Only the lines from the one containing "Given: Click help icon next to Tax status" to the end of the data should be copied, exactly and without pictures.

-- SOURCE MATERIAL follows --

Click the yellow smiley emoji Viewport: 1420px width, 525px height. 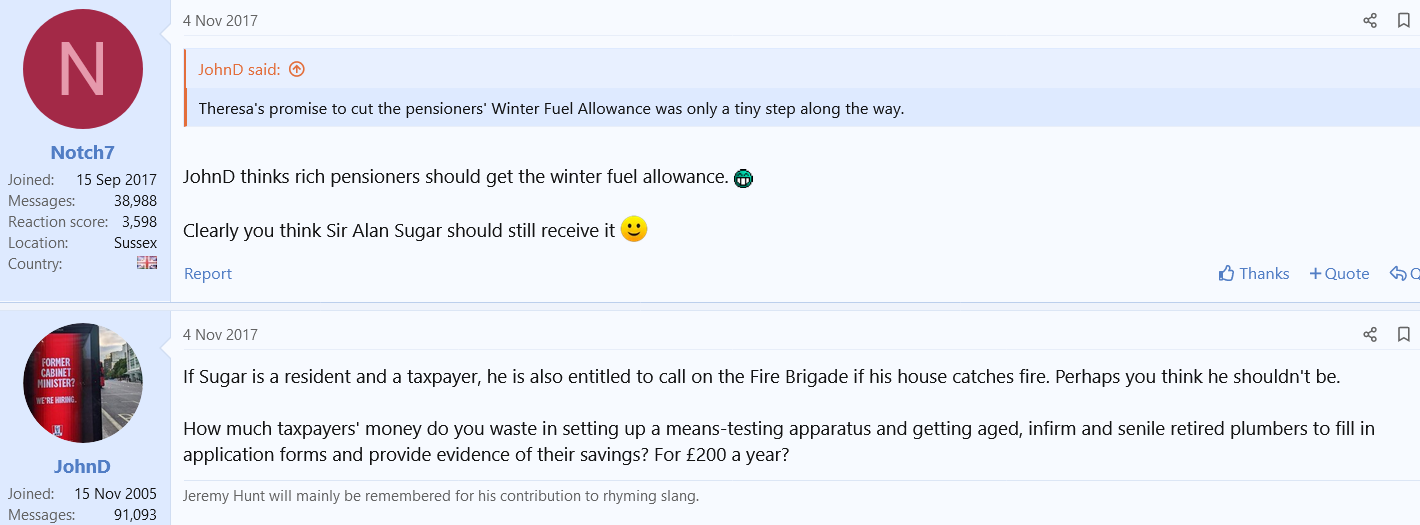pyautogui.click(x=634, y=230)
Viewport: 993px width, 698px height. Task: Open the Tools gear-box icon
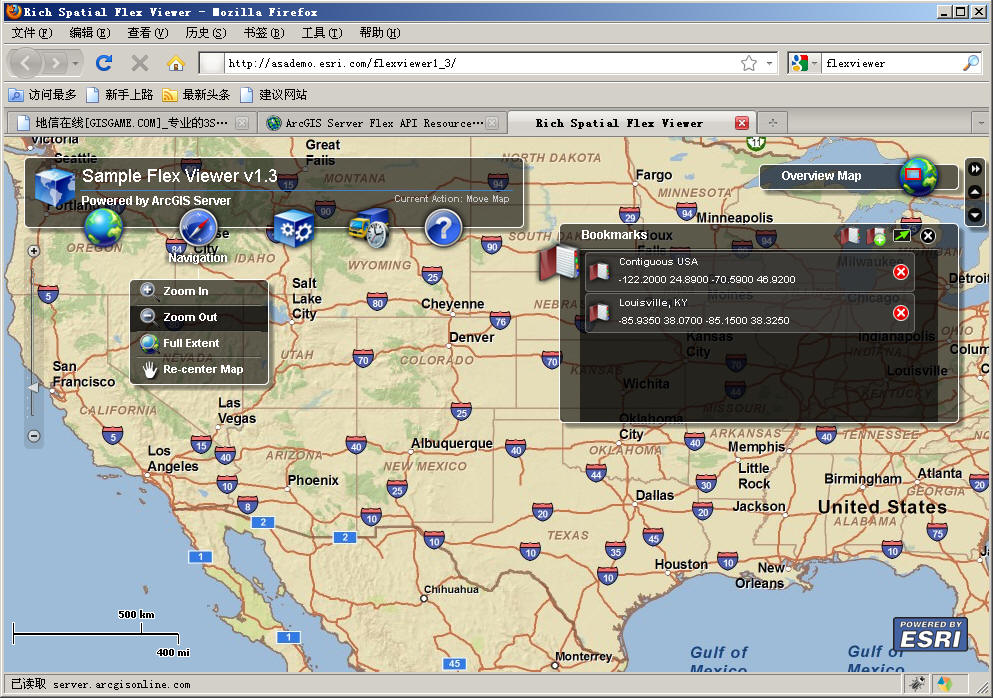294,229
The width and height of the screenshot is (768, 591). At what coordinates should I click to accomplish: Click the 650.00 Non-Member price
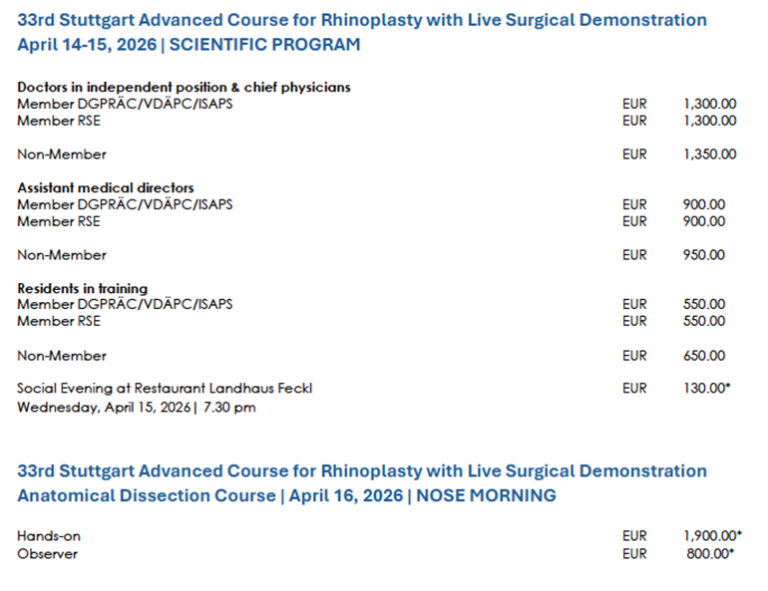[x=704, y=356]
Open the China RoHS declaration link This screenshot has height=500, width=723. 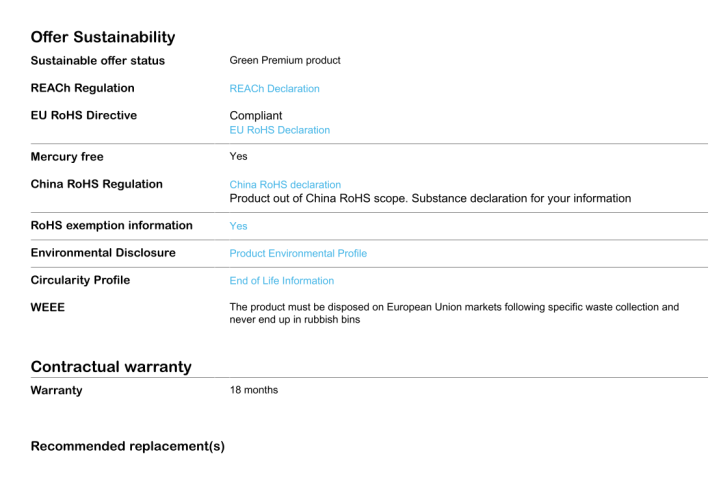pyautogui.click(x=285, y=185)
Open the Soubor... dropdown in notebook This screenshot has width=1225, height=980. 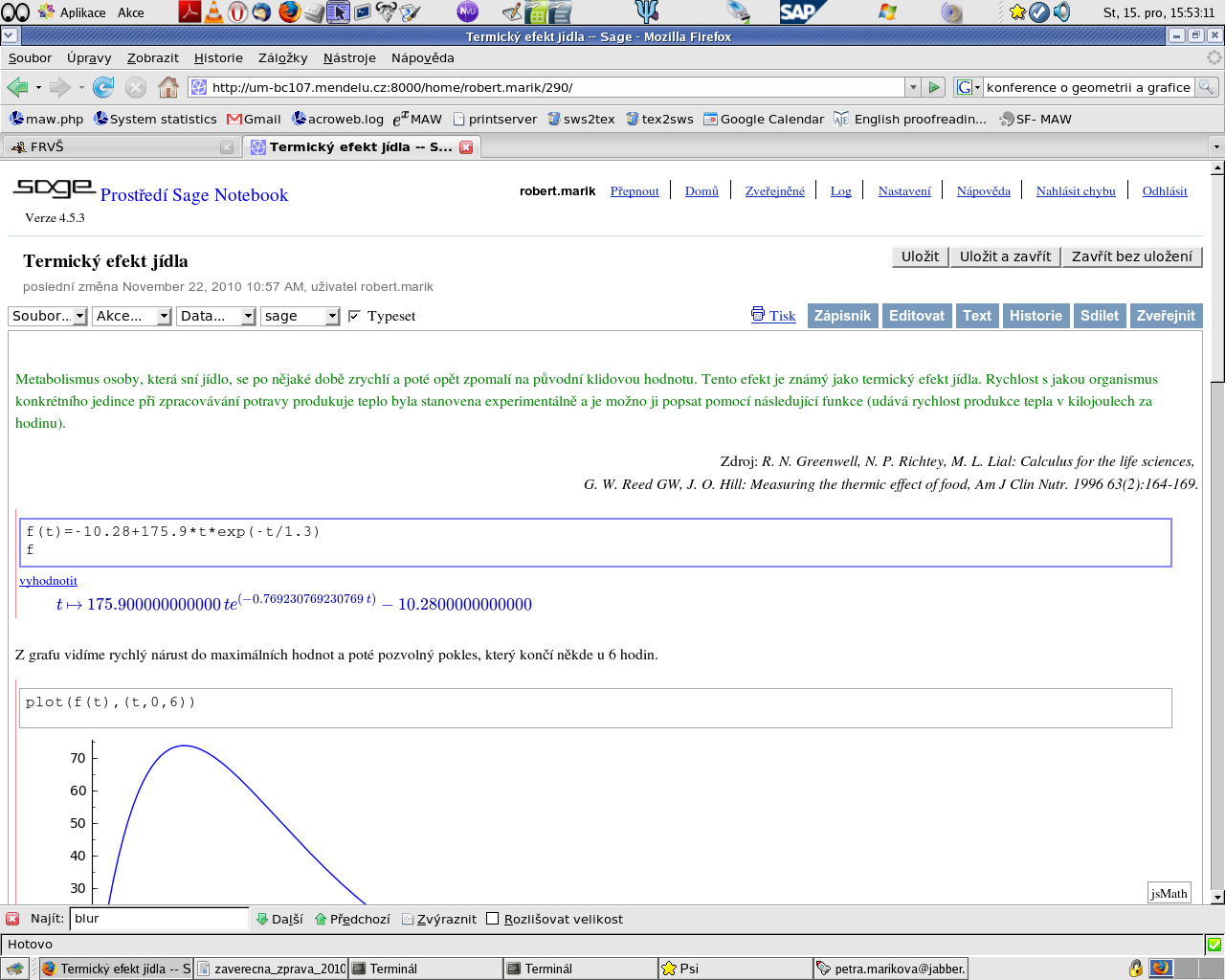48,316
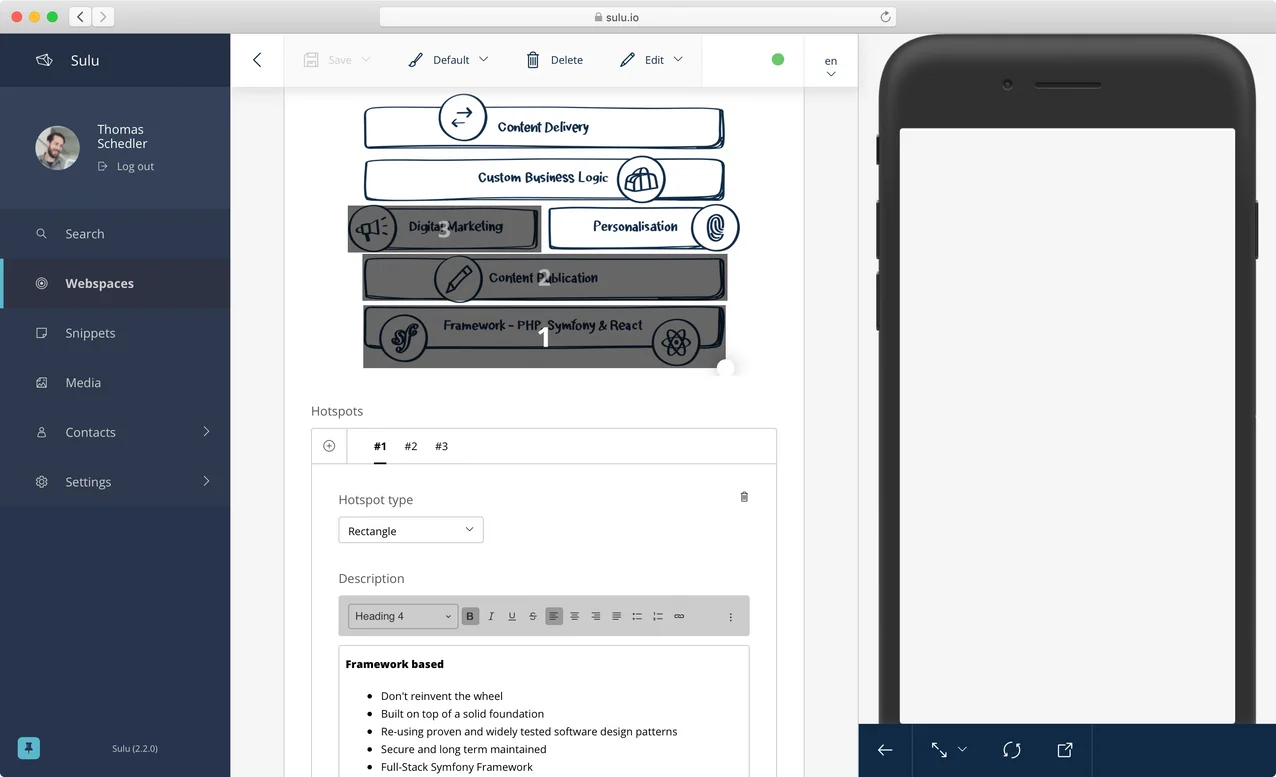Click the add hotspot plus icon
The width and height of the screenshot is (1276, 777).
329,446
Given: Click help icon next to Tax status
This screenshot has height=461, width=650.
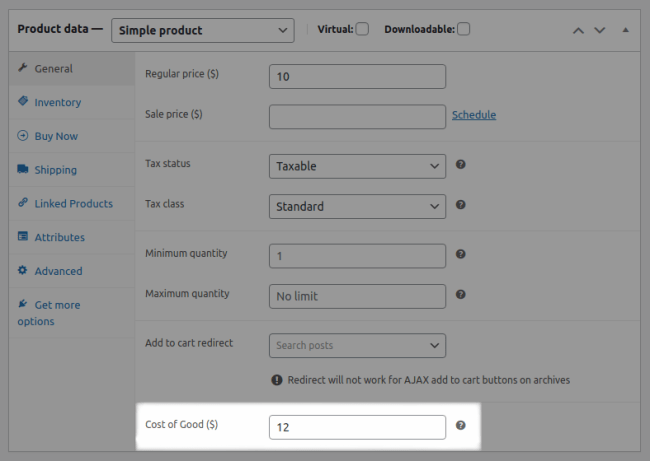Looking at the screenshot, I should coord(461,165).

-- SOURCE MATERIAL concluded --

**EXERCISE ANSWER**:
Given: Click help icon next to Tax status
This screenshot has height=461, width=650.
Looking at the screenshot, I should coord(461,165).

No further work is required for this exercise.